In this study, death from liver cancer was extremely high in PALs compared with that in the general population, with an SMR of 1.79 (95% CI 1.43–2.22). This seems to be due to the higher prevalence of viral hepatitis and liver cirrhosis among PALs. The global prevalence of hepatitis C virus (HCV) infection is 1.0%,35 whereas it is 1.8–5.5% in the Korean population.36 However, Kim et al.37 reported that the prevalence of anti-HCV antibody was 28.5% in PALs. A higher prevalence of HCV infection in PALs has been reported in several countries.38,39 Hepatitis B virus (HBV) infection may have similar prevalence rates in the general population and in PALs,40 although some studies have reported a high prevalence of HBV in PALs compared with that in the general public.41,42 Furuta et al.31 reported that the prevalence of cirrhosis at autopsy in PALs was 10.9%. It seems that proper treatment and management of liver diseases, such as viral hepatitis and liver cirrhosis, will likely reduce the number of deaths of PALs.
Study strengths.
People afflicted with leprosy constitute the leading underprivileged group of this era. They still suffer from complications and chronic diseases and need proper management strategies. Much information is required to establish such management strategies. However, studies of neglected diseases attract little public attention, and there are only a few reports on this topic. Ours is a unique, original study of PALs. The results help to identify the characteristics of deaths among PALs. Comparing the mortality patterns with the general population helps to identify the chronic diseases to which PALs are vulnerable.
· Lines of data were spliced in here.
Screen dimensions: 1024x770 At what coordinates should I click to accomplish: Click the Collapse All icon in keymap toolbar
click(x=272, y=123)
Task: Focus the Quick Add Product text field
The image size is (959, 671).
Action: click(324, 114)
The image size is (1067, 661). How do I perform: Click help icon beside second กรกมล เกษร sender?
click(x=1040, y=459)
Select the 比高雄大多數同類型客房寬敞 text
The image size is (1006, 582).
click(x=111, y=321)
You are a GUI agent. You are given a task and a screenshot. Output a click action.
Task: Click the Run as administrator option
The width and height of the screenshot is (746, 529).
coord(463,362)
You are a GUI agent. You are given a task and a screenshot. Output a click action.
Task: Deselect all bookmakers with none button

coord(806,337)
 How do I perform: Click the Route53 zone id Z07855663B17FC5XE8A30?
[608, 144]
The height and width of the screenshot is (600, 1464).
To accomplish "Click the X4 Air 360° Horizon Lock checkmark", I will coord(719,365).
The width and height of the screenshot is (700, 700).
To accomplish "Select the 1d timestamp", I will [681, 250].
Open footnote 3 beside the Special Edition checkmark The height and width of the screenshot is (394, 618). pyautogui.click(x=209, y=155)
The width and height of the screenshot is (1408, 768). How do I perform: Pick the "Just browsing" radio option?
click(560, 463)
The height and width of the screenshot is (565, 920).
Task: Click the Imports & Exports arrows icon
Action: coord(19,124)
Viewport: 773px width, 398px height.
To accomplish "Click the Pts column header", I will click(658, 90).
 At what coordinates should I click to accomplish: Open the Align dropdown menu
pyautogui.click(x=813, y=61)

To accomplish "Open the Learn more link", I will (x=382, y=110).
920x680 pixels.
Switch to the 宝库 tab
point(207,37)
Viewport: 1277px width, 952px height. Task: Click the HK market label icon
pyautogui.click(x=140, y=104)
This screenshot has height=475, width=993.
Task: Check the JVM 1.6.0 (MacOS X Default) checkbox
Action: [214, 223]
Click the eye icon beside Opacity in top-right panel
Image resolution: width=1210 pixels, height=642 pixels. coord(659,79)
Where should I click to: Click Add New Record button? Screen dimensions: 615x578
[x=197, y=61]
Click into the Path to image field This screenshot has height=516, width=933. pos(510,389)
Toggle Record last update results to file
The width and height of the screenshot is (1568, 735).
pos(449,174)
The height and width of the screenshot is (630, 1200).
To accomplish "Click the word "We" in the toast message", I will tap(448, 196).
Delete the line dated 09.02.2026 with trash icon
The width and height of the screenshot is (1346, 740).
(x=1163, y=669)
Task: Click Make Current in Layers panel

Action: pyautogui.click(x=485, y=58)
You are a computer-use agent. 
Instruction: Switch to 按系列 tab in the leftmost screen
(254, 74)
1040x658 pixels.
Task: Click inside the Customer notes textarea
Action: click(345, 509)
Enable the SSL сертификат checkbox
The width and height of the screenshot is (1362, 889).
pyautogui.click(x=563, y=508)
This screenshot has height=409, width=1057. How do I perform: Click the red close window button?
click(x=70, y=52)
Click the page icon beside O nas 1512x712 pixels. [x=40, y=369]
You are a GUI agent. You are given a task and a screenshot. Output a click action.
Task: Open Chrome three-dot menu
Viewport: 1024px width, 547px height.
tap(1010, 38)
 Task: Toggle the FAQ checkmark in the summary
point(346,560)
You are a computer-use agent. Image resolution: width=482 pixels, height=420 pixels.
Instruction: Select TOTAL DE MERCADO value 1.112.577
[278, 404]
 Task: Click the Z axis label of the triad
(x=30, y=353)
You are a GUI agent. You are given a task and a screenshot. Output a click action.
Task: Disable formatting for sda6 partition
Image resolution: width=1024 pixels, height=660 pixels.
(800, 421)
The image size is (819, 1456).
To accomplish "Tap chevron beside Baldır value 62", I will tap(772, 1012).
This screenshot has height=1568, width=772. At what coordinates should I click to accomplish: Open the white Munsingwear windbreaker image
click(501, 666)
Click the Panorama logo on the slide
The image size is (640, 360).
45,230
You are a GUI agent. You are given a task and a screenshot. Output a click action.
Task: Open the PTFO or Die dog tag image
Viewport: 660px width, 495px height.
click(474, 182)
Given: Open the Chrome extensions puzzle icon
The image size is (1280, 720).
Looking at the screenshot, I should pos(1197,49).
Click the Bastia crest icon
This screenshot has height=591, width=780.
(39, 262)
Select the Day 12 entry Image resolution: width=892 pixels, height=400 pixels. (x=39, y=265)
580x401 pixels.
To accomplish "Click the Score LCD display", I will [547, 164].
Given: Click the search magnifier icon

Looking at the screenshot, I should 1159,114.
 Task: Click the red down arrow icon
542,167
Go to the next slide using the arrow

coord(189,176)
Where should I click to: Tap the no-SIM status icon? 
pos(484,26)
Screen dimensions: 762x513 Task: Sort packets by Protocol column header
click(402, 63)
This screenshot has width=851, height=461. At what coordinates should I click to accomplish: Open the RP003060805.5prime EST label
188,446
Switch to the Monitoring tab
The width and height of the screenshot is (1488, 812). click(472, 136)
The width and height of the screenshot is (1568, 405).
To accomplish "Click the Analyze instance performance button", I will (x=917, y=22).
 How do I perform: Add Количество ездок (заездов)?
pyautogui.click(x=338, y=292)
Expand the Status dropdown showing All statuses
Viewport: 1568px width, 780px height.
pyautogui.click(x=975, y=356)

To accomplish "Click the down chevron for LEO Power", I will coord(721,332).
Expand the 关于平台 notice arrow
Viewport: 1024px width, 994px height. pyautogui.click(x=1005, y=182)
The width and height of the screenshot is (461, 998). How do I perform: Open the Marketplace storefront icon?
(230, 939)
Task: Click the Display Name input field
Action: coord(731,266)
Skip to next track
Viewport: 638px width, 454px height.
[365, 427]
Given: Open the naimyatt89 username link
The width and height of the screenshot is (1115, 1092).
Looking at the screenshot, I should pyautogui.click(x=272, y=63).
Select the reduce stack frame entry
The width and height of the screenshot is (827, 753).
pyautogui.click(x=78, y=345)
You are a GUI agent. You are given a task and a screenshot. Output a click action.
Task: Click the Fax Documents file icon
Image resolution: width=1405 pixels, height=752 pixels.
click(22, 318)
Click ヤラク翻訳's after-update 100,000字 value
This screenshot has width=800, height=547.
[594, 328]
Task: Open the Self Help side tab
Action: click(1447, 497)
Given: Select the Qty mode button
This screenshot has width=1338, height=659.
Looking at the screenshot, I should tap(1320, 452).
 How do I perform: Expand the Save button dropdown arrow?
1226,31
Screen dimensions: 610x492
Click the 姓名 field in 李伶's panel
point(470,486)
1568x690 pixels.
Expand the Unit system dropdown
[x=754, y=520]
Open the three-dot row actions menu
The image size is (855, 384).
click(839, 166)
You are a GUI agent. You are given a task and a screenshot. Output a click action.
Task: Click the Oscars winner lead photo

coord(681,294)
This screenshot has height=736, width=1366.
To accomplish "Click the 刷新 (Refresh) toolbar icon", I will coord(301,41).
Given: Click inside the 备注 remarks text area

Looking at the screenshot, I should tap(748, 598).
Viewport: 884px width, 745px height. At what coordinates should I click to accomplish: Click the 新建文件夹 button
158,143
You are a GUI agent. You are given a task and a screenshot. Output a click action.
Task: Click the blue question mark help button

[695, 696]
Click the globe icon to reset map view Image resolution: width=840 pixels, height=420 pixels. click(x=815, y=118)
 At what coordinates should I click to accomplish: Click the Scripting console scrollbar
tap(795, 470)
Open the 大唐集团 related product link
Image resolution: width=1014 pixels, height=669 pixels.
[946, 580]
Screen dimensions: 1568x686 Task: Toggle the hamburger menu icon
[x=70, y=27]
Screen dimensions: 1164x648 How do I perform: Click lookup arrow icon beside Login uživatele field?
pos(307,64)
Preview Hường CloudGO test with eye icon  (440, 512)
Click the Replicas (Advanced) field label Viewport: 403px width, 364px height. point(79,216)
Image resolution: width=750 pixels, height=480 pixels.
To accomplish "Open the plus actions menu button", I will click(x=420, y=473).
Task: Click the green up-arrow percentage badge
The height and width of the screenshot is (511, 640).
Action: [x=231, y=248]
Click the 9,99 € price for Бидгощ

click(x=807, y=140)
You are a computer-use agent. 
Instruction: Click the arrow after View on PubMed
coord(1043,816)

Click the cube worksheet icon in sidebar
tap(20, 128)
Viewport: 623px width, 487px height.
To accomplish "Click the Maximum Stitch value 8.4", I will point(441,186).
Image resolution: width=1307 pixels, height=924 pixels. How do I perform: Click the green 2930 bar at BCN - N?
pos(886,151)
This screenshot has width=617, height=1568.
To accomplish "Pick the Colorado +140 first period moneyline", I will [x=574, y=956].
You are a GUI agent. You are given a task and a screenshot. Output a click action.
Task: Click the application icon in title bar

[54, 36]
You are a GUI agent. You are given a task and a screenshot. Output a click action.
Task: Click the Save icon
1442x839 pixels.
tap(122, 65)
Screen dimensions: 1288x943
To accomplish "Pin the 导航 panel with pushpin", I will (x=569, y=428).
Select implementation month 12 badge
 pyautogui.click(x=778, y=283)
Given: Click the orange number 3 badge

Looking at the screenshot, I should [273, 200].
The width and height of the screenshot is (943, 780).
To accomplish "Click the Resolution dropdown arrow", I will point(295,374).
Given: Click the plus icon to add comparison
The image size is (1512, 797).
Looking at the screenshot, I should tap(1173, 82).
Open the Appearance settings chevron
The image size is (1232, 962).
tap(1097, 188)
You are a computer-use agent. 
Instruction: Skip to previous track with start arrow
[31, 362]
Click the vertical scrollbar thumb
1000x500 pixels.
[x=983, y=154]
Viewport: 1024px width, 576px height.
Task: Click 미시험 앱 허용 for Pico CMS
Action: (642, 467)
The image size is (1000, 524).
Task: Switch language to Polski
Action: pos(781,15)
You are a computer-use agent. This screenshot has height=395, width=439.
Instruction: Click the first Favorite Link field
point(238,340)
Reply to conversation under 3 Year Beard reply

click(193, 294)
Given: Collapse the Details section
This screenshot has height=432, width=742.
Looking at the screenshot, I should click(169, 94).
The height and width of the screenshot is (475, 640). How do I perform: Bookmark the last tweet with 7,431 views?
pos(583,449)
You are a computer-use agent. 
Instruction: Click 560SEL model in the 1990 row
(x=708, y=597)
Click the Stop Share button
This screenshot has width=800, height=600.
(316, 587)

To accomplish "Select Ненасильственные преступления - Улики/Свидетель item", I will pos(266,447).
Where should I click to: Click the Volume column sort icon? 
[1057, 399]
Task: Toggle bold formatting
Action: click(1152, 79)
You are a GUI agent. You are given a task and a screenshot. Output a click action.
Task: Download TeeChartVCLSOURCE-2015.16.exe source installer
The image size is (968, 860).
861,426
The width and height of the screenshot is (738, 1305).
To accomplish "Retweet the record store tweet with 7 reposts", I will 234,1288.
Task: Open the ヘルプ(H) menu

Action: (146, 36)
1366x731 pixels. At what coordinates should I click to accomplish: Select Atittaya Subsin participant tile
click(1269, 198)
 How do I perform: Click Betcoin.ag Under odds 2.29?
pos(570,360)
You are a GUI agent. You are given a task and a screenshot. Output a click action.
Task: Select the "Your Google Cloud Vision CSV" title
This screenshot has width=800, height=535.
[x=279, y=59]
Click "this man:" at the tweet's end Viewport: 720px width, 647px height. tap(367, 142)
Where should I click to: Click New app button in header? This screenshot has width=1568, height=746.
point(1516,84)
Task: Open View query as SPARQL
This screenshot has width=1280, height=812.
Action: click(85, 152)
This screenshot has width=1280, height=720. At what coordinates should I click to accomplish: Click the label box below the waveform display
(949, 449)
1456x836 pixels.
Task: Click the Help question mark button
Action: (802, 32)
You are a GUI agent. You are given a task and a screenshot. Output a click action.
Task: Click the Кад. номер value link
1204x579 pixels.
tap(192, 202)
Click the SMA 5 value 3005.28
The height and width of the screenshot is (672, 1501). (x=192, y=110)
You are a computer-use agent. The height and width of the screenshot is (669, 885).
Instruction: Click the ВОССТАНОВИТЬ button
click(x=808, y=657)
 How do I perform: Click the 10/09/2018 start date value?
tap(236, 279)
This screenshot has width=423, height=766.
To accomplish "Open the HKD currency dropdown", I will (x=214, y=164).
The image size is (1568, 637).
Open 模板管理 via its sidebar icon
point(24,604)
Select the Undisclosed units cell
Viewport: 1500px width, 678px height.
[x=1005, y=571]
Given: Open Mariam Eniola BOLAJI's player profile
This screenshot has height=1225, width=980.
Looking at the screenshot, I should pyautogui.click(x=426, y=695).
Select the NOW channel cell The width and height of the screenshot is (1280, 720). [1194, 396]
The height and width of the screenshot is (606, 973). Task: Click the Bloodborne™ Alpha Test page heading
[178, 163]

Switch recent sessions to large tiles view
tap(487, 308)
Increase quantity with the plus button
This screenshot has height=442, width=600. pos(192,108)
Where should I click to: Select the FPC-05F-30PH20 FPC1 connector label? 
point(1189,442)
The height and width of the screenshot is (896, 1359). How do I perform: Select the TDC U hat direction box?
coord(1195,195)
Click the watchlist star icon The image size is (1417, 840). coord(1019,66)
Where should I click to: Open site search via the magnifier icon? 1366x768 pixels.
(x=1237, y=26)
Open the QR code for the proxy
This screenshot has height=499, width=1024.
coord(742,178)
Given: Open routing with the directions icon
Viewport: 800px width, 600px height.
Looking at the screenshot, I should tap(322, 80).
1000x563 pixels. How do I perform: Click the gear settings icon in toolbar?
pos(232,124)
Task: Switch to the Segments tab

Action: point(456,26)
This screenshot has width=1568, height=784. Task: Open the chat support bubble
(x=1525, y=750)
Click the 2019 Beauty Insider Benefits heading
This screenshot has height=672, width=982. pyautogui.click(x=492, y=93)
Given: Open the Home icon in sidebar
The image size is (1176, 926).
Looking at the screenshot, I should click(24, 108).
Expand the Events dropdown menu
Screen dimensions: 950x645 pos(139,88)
We showed that mortality from liver cancer in PALs is far higher than that in the general population. We think this finding has implications for establishing a management plan for PALs.
Study limitations.
Although hypertensive disease, IHD, and stroke have similar pathophysiology, only mortality from stroke was lower in PALs. This discrepancy in the results is thought to be due to a lack of statistical power caused by the small sample size. Some of the gender differences in the results are also thought to have been caused by a lack of statistical power rather than any biological differences between men and women. In this study, we were unable to explain what caused the differences in mortality between PALs and the general population, the gender differences, and the discrepancy by causes of death. Basic data on the status of health habits or risk factors among PALs are lacking. In addition, it was impossible to compare mortality according to epidemiological or clinical factors, such as leprosy subtype, socioeconomic factors, and leprosy treatment type, because of issues related to protection of personal information. Larger scale prospective studies are required to clarify the mechanism underlying the lower mortality in PALs and to identify the causes of gender differences. Last, we did not include contributory causes of death but only analyzed the underlying causes of death. So, the attribution of leprosy to death may be underestimated because leprosy tends to be considered by health professionals as an associated cause of death.
In conclusion, mortality of PALs tends to be lower than that of the general population. In PALs, deaths caused by lung and stomach cancers and by stroke were lower than that in the general Korean population, whereas deaths due to liver cancer were higher. The most common cause of death in PALs was stroke, followed by IHD, liver cancer, and pneumonia.